The philosophy has helped in recent years when he battled prostate cancer, bladder cancer, the loss of a kidney.
Surviving members of the generation are facing their second near-death experience. First came combat, then old age. And yet, they say they can face death with equanimity because of their life experience. The memorial is a comfort, too.
"I don't even think about death much," Budden said. "It's going to come when it's going to come. But it's going to have to come get me, because I'm not going to volunteer."
"You know what he said when I asked if he was up to coming here?" said Barbara Budden. " 'If I drop dead in the middle of the memorial, I'll die happy.' "
Just then, with the dedication stage spread in front and the Washington Monument behind, Franklin W. Hooper butted into the conversation from one row back.

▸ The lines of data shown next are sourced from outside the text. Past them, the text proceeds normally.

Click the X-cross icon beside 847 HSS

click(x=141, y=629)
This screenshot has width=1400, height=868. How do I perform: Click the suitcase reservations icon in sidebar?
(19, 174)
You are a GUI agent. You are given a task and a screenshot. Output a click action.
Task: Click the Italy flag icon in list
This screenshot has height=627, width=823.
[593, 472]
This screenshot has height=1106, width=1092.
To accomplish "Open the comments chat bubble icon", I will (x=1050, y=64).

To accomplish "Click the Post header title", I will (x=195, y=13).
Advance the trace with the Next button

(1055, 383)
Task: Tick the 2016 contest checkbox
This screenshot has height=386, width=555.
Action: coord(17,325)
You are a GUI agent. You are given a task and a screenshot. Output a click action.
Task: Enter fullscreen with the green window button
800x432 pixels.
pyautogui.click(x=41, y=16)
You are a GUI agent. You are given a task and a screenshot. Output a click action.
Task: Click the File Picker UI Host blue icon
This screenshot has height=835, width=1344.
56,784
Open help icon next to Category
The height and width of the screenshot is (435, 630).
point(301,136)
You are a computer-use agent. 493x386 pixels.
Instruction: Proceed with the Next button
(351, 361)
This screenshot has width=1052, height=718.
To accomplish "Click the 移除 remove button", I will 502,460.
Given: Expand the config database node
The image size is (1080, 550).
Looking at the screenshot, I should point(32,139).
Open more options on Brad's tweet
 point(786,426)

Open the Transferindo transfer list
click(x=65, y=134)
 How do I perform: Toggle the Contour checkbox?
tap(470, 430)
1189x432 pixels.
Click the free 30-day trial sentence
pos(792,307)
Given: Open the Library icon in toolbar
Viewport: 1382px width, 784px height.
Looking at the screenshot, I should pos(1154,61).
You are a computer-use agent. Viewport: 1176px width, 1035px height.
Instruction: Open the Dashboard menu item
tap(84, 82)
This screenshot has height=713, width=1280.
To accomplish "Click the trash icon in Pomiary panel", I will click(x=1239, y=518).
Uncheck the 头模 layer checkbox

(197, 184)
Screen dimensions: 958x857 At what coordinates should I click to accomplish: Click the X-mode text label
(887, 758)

"Let's talk about the guys who won the war: the Army," he teased.
"You couldn't have won the war unless we got you there," Navy man Budden answered.
Hooper, from Aberdeen, N.J., was a machine gunner with combat engineers who built roads and bridges on islands in the Pacific. He recalled the time a mortar shell landed near where he was shaving one morning -- a dud. And when he saw a Japanese soldier with a bayonet charging him -- and woke up in the hospital, not remembering anything.
After experiences like that, "you learn not to fuss over little things," Hooper said. "Nothing can bother us after what we've been through."